If DNA damage is to be used as a measure of drug efficacy, then it is necessary to be able to accurately quantify the amount of DNA damage in a limited number of CTCs. We have developed a method to assess DNA damage by extending DNA fibers on a microscope slide, fluorescently labeling DNA and sites of DNA damage on the extended DNA fibers, and enumerating sites of DNA damage per unit-length of DNA by image analysis. This technique enables us to identify DNA damage from a small number of cells and it yielded statistically significant findings from 5 rather than millions of cells.
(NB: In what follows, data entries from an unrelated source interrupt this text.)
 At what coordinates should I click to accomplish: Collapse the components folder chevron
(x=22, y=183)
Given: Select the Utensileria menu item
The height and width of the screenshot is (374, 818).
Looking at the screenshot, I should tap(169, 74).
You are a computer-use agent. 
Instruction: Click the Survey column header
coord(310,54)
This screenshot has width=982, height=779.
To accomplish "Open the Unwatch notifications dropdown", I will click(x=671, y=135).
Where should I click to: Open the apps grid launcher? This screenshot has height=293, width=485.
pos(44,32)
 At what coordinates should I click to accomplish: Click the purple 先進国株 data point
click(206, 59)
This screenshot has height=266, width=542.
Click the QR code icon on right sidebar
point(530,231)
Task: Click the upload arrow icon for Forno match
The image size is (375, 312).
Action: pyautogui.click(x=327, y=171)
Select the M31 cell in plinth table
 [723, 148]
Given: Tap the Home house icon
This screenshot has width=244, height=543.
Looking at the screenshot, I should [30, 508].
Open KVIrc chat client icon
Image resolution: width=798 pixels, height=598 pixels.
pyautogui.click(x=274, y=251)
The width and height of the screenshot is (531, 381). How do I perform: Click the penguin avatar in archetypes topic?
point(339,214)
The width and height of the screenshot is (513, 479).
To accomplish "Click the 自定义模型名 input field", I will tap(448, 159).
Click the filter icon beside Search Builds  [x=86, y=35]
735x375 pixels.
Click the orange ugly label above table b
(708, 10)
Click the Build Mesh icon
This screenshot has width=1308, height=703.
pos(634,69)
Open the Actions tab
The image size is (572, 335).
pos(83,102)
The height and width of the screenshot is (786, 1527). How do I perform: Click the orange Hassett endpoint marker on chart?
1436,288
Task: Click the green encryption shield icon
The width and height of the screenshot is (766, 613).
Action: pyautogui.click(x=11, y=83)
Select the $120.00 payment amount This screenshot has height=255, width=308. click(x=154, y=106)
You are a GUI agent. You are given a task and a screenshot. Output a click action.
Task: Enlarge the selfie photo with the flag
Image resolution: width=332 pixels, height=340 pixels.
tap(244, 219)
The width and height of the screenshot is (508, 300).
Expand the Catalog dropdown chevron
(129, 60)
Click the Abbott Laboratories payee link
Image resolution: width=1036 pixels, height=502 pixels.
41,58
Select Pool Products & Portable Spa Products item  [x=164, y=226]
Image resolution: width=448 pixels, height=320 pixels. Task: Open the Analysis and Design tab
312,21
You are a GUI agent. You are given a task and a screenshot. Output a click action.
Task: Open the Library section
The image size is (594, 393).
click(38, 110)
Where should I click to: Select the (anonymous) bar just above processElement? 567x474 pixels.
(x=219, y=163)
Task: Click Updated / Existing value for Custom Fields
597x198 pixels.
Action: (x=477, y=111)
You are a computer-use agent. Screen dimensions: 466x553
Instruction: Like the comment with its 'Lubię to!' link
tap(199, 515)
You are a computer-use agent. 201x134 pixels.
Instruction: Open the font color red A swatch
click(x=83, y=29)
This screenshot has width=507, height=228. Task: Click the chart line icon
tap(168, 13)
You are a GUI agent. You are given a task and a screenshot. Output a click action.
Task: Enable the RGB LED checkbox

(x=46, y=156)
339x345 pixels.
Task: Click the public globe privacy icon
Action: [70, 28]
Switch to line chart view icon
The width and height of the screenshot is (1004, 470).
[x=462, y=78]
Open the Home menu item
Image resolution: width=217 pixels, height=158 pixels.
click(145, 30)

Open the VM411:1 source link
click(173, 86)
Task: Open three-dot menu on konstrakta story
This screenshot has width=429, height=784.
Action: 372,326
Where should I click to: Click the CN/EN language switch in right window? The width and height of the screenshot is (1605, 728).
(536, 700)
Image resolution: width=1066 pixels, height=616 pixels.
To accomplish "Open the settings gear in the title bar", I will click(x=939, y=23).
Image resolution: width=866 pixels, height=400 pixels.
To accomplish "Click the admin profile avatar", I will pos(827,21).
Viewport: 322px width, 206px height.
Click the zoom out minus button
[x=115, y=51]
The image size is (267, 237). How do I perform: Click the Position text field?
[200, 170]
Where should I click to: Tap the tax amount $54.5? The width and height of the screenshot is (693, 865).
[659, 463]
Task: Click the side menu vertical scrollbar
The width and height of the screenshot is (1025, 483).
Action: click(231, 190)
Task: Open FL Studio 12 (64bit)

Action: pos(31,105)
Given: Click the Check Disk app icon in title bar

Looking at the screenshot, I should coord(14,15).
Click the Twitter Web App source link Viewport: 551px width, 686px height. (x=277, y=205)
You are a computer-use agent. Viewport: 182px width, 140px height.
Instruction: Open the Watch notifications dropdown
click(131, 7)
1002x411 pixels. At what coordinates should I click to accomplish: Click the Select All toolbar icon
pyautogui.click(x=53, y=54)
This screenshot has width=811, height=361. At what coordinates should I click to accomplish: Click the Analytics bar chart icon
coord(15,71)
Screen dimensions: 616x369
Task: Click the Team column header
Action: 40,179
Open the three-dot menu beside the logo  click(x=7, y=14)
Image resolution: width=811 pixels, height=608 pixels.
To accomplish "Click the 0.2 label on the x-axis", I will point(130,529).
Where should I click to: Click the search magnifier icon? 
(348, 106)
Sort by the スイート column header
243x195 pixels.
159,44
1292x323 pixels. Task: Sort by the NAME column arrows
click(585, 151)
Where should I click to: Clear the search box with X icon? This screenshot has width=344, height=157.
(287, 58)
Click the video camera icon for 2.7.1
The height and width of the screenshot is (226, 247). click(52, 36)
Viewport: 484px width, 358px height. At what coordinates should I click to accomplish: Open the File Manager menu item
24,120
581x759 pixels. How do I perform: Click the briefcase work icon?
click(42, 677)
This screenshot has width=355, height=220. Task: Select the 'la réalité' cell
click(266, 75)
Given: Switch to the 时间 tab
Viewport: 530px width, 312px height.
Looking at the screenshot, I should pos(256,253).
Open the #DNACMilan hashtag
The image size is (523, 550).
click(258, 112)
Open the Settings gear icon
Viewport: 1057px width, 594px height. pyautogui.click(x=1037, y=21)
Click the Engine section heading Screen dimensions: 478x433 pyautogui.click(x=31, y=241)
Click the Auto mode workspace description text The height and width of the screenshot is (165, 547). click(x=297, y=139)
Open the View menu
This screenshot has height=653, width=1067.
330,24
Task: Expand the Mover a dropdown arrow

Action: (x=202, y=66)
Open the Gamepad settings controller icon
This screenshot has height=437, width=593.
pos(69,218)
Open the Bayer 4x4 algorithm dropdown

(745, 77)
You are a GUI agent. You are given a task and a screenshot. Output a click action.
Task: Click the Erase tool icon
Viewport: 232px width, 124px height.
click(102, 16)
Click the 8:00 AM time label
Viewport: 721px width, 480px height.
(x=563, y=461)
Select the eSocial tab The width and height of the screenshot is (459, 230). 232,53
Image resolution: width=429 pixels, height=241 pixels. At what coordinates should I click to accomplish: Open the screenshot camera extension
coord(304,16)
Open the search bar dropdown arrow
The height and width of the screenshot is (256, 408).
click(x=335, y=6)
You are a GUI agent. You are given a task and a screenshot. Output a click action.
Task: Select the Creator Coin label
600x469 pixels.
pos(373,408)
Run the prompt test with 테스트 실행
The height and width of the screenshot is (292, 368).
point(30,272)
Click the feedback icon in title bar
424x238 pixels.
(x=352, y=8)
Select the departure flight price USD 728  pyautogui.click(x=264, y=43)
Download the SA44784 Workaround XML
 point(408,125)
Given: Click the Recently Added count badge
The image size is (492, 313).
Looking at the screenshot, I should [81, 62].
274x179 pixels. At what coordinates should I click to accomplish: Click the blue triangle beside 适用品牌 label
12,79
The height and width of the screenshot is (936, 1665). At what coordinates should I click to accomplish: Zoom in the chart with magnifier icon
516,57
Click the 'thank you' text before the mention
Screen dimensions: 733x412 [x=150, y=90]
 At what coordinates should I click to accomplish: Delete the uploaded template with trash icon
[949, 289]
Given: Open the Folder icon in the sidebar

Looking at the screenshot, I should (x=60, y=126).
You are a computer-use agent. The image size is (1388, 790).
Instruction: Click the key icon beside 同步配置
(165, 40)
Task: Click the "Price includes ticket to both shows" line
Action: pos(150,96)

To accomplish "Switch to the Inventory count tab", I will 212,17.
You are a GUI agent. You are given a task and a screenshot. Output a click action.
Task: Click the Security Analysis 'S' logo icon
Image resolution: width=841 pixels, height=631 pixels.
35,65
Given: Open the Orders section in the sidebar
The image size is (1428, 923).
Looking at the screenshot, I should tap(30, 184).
This method was shown to yield results as accurate as those produced by the slot blot assay that is the “gold standard” for measuring abasic sites, a type of oxidative DNA damage in DNA, and our technique does this with lower variance (i.e., greater precision) than do the slot blots (13). Our method can measure any type of DNA damage for which there is an antibody or probe for that damage. Recently, we confirmed that our method is capable of detecting DNA damage caused by doxorubicin (See. FIG. 14).

Materials and Methods:

Cell Lines:
MCF-7 (doxorubicin and paclitaxel sensitive, estrogen and progesterone receptor positive), MCF-7-Dox (estrogen and progesterone receptor positive, doxorubicin resistant), MCF-7-Tax (estrogen and progesterone receptor positive, paclitaxel resistant), HCC1937 (estrogen and progesterone receptor, negative. BRCA1-defective, cisplatin sensitive), MDA-MB-231 (hormone-insensitive, triple negative (estrogen and progesterone receptor negative, Her2/neu negative]), Hs 578T (high CD146 and CD44 expression and low CD24), and HCC38 (estrogen and progesterone receptor, negative; 100% of the cells are cancer stem cells (CSCs)(48)) cell lines will be used as CTC surrogates in this study. MCF-7 was chosen because 70 to 80% of primary breast cancers are estrogen receptor (ER) and/or progesterone receptor (PR) positive (49). In addition, up to 1% of MCF7 cells are Cancer Stem Cells (48). MCF-7-Dox and MCF-7-Tax were chosen because most women whose cancer are sensitive (about 40% of estrogen and/or progesterone receptor positive breast cancers are sensitive) to Dox or Paclitaxel become resistant to treatment at some point (50-52) and b) this resistance is most likely due to the cancer cells increasing their antioxidant capacity to counteract the oxidative stress caused by Dox or Paclitaxel (53). HCC1937 was selected because germline mutations of the tumor suppressor gene BRCA1 are involved in the predisposition and development of breast cancer and account for 20-45% of all hereditary cases (54). MDA-MB-231 was chosen because about 15% of breast cancers are triple negative (55). MDA-MB-231, along with Hs 578T, has high fibroblast activation protein alpha expression (FAP alpha) and CD44 and low CD24 expression and are considered to EMTs (9), HCC38 was chosen because it contains a near pure population of cancer stem cells (48) and because it has been possible to produce viable breast cancer xenografts by implanting these cell lines into mouse mammary fat pads (56-59).
Chemotherapy Agents:
The following agents will be used; doxorubicin, paclitaxel, cisplatin, and tamoxifen. Doxorubicin is one of the most common chemotherapy treatment options for breast cancer (60). Paclitaxel is used for hormone-insensitive cancer (61-64), and to eradicate occult micrometastatic disease in the adjuvant setting. Cisplatin is used as; 1) a second line of treatment once a breast cancer patient has acquired resistance to the initial treatment option, 2) as a treatment option in BRCA1-associated cancers (65, 66), and 3) as a neoadjuvant (65). Tamoxifen is often the treatment option of choice for estrogen receptor positive breast cancer (40-42). Three of these agents (doxorubicin, paclitaxel, and tamoxifen) produce AP sites and one produces a DNA crosslink (cisplatin) (26, 43, 61, 63-65, 67-69), all of which can be detected with the DNA damage detection methods of this invention. In addition, the formation of DNA damage by these agents inside a cancer cell is one of the main modes of action by which these agents are effective and resistance to these agents is correlated with a cancer's ability to avoid DNA damage formation by these agents (17, 19, 21, 24, 26, 28, 31, 33, 34, 38, 39), Together these treatment options simulate various chemotherapy choices available to an oncologist.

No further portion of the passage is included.